*** DATA SHOWN

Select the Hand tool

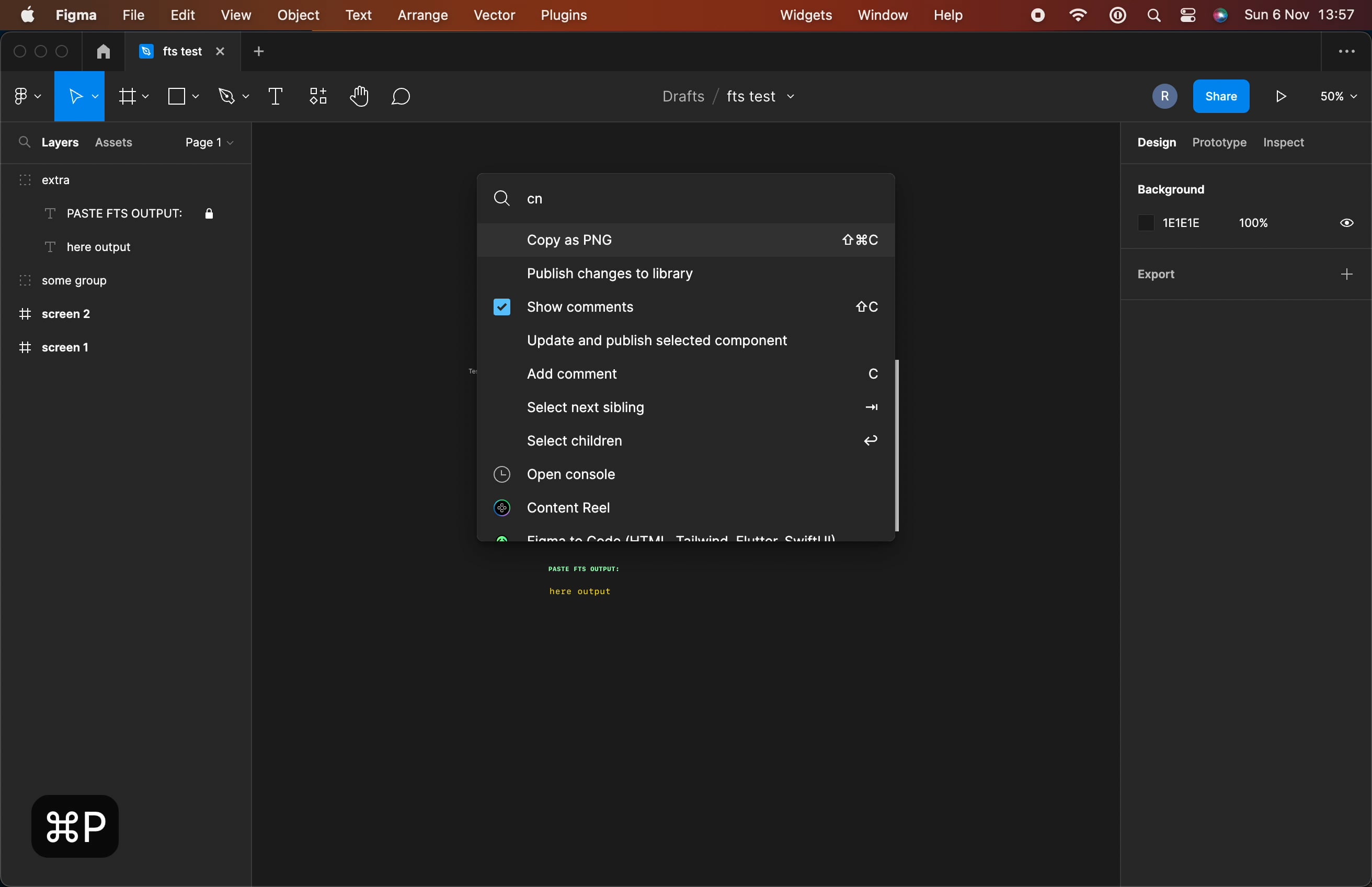point(360,96)
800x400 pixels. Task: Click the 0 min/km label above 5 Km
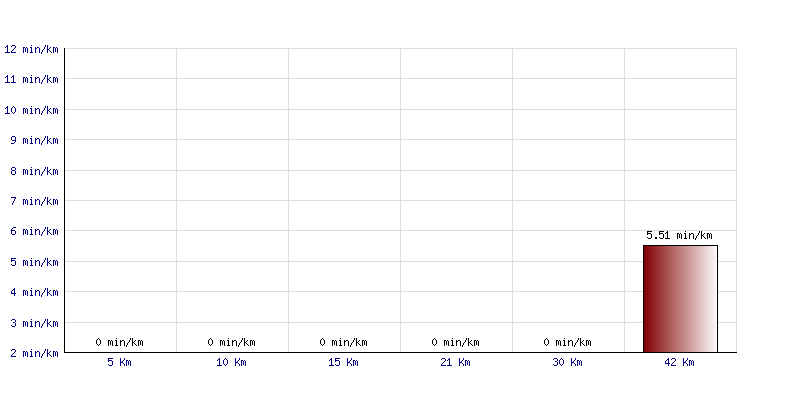(119, 342)
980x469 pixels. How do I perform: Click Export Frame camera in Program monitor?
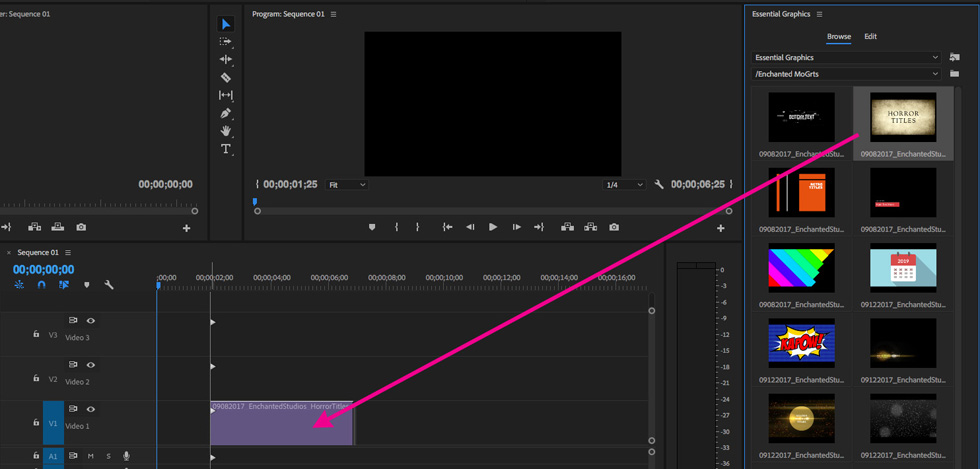click(x=614, y=227)
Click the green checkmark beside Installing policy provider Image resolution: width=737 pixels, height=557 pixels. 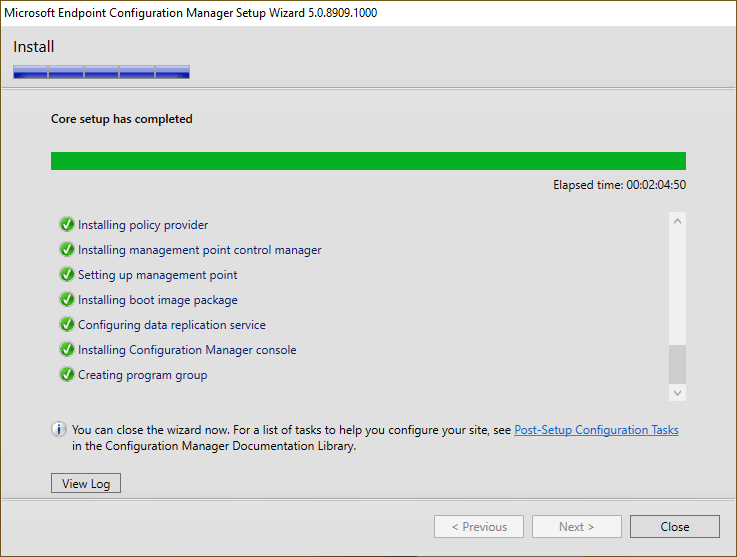click(x=67, y=225)
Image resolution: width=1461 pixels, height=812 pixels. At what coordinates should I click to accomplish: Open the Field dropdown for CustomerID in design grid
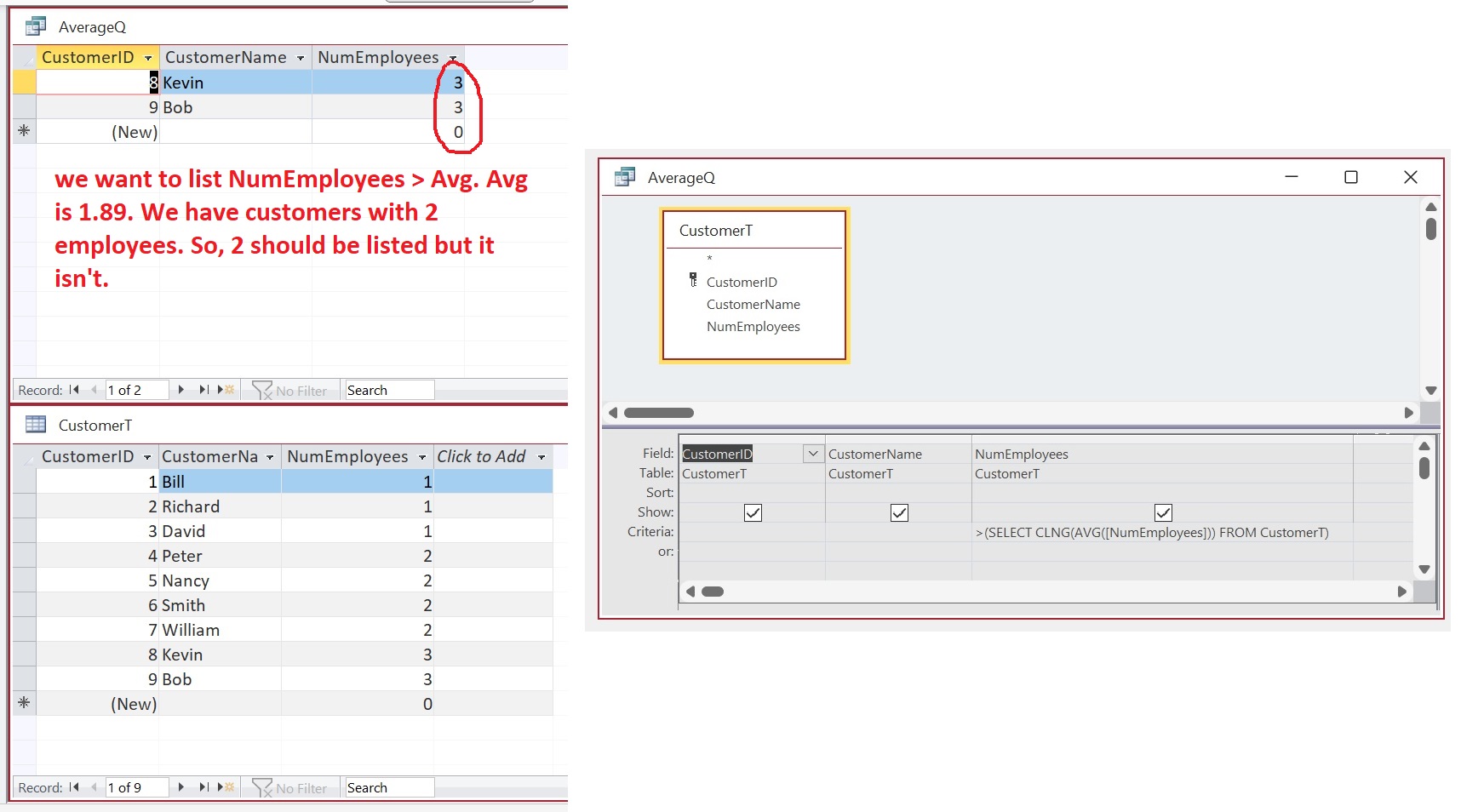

******

> [WRITTEN EXERCISE]: Copy the items above word for word, from the line containing "800x400 pixels. Task: Click" through the line containing "click(x=614, y=227)", with both of those lines included. Omit the pictures.

> [RESPONSE]:
800x400 pixels. Task: Click the 0 min/km label above 5 Km
(119, 342)
980x469 pixels. How do I perform: Click Export Frame camera in Program monitor?
click(x=614, y=227)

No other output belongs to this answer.